2. The above d is 0.7 μm or more and 2 μm or less. The above d and the above r are given by the following equation (2) [Math 2] A current collector according to claim 1, satisfying the requirements.
3. The highest X-ray diffraction peak in the diffraction angle (2θ) range of 36° to 41° is the peak of the (111) plane of aluminum. The current collector according to claim 1 or 2, wherein the orientation index of the (111) plane of aluminum in the first metal layer by the Rotgering method with respect to the direction perpendicular to the first surface of the resin layer is 0.8 or more.
4. The current collector according to any one of claims 1 to 3, wherein the intensity B of the highest X-ray diffraction peak in the range of diffraction angle (2θ) of 43° to 48° is approximately the same as the baseline intensity measured by the X-ray diffraction method.
5. The second surface further comprises a second metal layer located on the second surface, The second metal layer contains aluminum as its main component, The thickness d' of the second metal layer is 0.5 μm or more and 3 μm or less. In the X-ray diffraction measurement of the second metal layer, when r' is the ratio B' / A' of the peak intensities of the highest X-ray diffraction peak A' in the diffraction angle (2θ) range of 36° to 41° and the highest X-ray diffraction peak B' in the diffraction angle (2θ) range of 43° to 48°, d' and r' are given by the following equation (4): [Math 3] A current collector according to any one of claims 1 to 4, which satisfies the requirements.

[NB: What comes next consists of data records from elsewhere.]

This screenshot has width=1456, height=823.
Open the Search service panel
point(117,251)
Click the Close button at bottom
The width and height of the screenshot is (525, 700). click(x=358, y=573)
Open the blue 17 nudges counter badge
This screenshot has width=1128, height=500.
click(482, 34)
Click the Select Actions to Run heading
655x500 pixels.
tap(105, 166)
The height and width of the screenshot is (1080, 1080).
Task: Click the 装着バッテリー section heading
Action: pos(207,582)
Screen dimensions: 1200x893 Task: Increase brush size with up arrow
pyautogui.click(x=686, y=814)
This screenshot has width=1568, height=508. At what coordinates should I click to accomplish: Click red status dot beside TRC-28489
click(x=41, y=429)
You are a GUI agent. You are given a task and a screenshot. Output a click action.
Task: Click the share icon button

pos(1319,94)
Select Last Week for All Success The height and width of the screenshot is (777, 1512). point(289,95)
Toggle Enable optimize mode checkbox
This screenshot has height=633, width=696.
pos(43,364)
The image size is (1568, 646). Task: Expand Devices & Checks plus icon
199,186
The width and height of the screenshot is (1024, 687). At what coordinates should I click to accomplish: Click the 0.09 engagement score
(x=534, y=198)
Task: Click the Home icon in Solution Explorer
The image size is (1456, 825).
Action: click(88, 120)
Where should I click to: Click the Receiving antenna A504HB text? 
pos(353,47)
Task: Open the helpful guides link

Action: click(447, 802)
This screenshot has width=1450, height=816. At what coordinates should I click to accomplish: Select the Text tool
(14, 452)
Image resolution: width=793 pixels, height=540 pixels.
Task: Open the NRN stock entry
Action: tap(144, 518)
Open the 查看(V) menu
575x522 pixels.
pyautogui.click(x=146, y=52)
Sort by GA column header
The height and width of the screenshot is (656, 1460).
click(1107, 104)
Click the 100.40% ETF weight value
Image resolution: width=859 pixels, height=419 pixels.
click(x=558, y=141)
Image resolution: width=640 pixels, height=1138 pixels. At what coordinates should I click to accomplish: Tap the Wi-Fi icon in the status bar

6. The current collector according to any one of claims 1 to 5, wherein the resin layer comprises at least one selected from the group consisting of polyethylene terephthalate, polypropylene, polyamide, polyimide, polyethylene, polystyrene, phenolic resin, and epoxy resin.
7. A current collector according to any one of claims 1 to 4, The active material layer located on the first metal layer of the current collector, An electrode for an energy storage device, comprising the above features.
8. The current collector according to claim 5, The first active material layer located on the first metal layer of the current collector, A second active material layer located on the second metal layer of the current collector, An electrode for an energy storage device, comprising the above features.
9. A positive electrode including an electrode for an energy storage device according to claim 7 or 8, A negative electrode including a negative electrode active material layer and a negative electrode current collector, A separator is placed between the negative electrode and the positive electrode, Non-aqueous electrolytes containing lithium ions and A lithium-ion secondary battery equipped with these features.